## Page extract
^^^^
Fish We're Protecting
Threats & Opportunities
Even in pristine, protected areas such as the Adirondacks and the Catskills, climate models show a future with limited trout water. Federal, state, and private investments provide an opportunity to reconnect ecosystems and restore fisheries that will be in a better position to weather a warmer, unpredictable climate future.
How We Work
In watersheds that are fragmented by outdated road networks, we collaborate with municipalities, counties, and partners to identify and retrofit road-stream crossings that block fish passage. In places that have faced as many as 17 declared natural disasters over the past two decades, these flood-resiliency efforts prove the maxim that “what’s good for the trout is good for the people.” On Saranac River, staff and volunteers spearheaded a decades-long effort to remove two dams and reestablish salmon runs on a key Lake Champlain tributary.
Across the state, we reconnect rivers with their floodplains, install large wood and boulder habitat, and shore up streambanks. This work helps wild and native trout thrive, improves drinking water quality, brings millions of dollars in state and federal infrastructure dollars to rural communities, and shores up road networks.
Working with fisheries staff in the New York Department of Environmental Conservation, we have identified eight rivers that are priorities for improved management strategies to recover wild trout populations, among them Willowemoc Creek, Wiscoy Creek, and the North Fork Salmon River. In these places, TU and state agencies will focus on habitat improvement and management for wild trout.
We are gathering the data that we need to strategically plan for the protection and recovery of TU’s Priority Waters in New York. This includes electrofishing streams to calculate trout biomass, sampling macroinvertebrates, and assessing fish passage. By identifying the places where groundwater influences keep streams colder, we focus our work on sections of rivers where trout populations will thrive amid warming temperatures.
^^^^
## Directives
1. In the trout conservation text, edit the part starting with "We are gathering" and going on through "amid warming temperatures." so that "aquatic insects" replaces "macroinvertebrates".
2. According to the trout conservation text, how many declared natural disasters have some places faced over the past two decades?
3. Do these statements agree with the trout conservation text? (a) Two dams were to be removed on the Saranac River. (b) Twelve rivers were identified as priorities for improved management strategies. (c) Climate models show plentiful trout water in the Adirondacks and the Catskills.
The items after this point come from a separate source.

## Recorded information
^^^^
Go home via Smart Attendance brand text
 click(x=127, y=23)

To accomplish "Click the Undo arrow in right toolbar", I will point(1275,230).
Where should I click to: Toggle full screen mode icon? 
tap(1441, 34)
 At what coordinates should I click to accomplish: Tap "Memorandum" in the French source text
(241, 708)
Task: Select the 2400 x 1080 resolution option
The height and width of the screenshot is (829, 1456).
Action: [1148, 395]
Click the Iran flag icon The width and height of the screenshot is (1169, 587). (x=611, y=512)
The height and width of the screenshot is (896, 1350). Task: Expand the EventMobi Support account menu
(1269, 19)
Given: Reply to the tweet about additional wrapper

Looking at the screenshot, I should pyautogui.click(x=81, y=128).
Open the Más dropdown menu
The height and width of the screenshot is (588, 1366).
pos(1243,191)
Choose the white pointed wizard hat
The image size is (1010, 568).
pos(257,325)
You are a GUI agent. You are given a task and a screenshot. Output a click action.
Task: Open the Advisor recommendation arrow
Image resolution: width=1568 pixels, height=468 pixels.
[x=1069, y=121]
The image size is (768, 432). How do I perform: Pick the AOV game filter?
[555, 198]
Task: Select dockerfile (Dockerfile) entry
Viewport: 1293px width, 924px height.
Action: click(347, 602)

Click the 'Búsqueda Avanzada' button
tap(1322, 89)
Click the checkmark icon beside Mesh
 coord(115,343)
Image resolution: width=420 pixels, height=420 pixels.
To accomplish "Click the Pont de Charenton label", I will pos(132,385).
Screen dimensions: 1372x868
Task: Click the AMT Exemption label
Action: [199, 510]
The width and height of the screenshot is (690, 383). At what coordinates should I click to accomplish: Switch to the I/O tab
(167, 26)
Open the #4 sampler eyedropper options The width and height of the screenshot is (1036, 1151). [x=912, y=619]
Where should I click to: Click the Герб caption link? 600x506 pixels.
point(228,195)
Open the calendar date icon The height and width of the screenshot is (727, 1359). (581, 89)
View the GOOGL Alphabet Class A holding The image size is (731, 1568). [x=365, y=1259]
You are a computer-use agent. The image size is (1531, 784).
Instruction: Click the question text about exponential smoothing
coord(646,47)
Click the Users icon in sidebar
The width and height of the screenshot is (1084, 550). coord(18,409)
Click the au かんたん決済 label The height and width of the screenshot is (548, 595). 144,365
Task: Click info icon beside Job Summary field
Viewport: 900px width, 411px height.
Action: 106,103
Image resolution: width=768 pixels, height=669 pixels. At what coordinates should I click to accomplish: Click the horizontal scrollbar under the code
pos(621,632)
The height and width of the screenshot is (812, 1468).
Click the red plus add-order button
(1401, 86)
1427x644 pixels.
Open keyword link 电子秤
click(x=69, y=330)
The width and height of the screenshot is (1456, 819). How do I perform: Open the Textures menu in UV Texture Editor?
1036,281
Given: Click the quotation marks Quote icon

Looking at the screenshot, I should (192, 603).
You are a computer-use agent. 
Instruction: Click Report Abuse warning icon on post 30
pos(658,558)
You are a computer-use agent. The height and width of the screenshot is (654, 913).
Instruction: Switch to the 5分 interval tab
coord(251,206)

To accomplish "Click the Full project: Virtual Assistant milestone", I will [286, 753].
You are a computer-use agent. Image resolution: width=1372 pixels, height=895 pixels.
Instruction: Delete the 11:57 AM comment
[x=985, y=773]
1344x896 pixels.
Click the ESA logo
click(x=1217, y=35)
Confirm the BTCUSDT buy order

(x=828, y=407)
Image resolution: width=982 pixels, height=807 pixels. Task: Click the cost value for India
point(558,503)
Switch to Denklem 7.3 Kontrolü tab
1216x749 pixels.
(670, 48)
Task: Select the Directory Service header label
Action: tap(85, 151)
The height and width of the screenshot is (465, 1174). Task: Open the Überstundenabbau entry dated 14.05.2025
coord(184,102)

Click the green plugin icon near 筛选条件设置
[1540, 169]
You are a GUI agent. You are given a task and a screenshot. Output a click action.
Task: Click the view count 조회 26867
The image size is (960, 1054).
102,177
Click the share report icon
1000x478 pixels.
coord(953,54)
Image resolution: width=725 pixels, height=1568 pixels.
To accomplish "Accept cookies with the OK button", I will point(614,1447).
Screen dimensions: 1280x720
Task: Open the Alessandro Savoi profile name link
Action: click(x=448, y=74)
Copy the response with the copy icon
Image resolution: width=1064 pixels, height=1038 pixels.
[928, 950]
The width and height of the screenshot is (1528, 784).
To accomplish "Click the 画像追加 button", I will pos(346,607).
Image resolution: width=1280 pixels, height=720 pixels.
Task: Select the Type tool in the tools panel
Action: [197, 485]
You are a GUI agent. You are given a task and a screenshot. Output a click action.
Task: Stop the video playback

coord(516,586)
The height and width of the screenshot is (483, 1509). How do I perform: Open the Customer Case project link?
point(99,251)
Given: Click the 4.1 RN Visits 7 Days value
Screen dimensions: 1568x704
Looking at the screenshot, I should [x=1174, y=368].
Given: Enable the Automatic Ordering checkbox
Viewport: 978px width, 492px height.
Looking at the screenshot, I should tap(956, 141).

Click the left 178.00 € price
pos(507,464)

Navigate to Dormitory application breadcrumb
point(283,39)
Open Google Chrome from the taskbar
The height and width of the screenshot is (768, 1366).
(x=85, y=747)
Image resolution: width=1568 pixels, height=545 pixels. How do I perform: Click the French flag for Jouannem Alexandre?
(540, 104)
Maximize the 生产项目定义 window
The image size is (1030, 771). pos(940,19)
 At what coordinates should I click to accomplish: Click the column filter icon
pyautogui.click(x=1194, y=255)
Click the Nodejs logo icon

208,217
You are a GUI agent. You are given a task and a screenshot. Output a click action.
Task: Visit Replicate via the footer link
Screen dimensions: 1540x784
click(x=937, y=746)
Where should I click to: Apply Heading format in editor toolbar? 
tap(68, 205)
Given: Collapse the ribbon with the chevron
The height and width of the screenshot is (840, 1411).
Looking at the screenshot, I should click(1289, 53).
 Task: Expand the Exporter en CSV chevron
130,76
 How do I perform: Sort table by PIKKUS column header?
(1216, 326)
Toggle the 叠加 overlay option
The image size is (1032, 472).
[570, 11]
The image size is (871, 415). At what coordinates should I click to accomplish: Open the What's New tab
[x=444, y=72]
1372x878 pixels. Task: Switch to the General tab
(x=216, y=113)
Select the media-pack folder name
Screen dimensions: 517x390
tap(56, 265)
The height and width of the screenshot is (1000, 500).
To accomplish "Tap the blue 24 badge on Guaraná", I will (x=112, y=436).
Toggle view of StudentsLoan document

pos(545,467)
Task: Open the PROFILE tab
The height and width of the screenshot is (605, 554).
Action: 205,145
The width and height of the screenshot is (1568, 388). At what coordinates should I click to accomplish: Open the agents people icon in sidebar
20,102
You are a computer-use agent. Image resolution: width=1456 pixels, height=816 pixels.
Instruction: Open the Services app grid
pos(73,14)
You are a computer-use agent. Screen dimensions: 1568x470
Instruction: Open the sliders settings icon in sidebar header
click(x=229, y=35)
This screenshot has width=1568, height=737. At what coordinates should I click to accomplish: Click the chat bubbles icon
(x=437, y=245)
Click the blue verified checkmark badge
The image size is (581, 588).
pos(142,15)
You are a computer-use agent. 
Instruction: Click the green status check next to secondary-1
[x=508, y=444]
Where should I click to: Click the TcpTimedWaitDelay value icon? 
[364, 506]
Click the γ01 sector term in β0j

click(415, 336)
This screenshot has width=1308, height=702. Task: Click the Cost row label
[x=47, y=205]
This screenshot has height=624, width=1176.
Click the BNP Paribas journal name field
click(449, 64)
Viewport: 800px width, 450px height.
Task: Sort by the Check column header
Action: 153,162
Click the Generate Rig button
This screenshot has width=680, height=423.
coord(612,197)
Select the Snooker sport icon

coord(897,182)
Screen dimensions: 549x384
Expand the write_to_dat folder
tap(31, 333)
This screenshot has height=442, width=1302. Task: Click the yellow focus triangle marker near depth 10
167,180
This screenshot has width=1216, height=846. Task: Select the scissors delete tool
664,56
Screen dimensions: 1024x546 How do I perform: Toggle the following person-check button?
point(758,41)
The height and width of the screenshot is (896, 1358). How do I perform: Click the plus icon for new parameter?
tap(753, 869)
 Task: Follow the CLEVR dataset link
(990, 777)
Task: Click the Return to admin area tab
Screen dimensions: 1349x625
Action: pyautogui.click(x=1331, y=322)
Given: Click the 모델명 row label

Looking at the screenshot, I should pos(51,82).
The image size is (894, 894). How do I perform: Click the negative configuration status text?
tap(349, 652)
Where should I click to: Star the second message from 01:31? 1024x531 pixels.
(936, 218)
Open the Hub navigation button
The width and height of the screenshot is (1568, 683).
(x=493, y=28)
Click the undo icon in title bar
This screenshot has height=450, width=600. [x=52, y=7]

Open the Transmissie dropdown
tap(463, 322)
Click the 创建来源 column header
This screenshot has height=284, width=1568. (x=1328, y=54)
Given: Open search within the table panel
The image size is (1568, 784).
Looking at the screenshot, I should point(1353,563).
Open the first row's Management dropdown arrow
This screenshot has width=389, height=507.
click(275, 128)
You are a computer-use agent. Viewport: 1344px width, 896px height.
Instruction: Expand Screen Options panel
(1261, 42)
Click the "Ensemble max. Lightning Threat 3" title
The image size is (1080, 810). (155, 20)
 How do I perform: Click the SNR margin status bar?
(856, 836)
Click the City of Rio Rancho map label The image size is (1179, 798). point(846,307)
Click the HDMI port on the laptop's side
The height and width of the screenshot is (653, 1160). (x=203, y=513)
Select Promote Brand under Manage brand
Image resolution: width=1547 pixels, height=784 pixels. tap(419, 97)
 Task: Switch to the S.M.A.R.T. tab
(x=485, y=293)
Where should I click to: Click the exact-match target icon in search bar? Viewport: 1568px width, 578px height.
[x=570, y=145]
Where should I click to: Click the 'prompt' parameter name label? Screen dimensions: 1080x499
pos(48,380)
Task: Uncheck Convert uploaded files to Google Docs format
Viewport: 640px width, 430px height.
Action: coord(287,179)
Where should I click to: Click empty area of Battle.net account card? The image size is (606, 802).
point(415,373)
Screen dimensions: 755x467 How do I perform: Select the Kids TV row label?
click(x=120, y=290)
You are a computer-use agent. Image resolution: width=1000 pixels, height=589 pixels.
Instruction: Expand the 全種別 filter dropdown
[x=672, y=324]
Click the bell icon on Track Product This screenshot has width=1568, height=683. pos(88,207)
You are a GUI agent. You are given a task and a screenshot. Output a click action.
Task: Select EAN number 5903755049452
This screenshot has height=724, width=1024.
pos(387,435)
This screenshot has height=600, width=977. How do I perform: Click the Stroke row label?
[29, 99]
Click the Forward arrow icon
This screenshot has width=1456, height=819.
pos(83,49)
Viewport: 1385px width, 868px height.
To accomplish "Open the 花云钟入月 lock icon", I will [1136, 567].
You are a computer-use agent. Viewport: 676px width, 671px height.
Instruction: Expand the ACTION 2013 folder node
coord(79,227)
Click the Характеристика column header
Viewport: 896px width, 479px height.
^^^^
## Task-by-task results
1.
We are gathering the data that we need to strategically plan for the protection and recovery of TU’s Priority Waters in New York. This includes electrofishing streams to calculate trout biomass, sampling aquatic insects, and assessing fish passage. By identifying the places where groundwater influences keep streams colder, we focus our work on sections of rivers where trout populations will thrive amid warming temperatures.

2. As many as 17.

3.
(a) Yes: "remove two dams and reestablish salmon runs on a key Lake Champlain tributary"
(b) No: "we have identified eight rivers that are priorities for improved management strategies"
(c) No: "climate models show a future with limited trout water"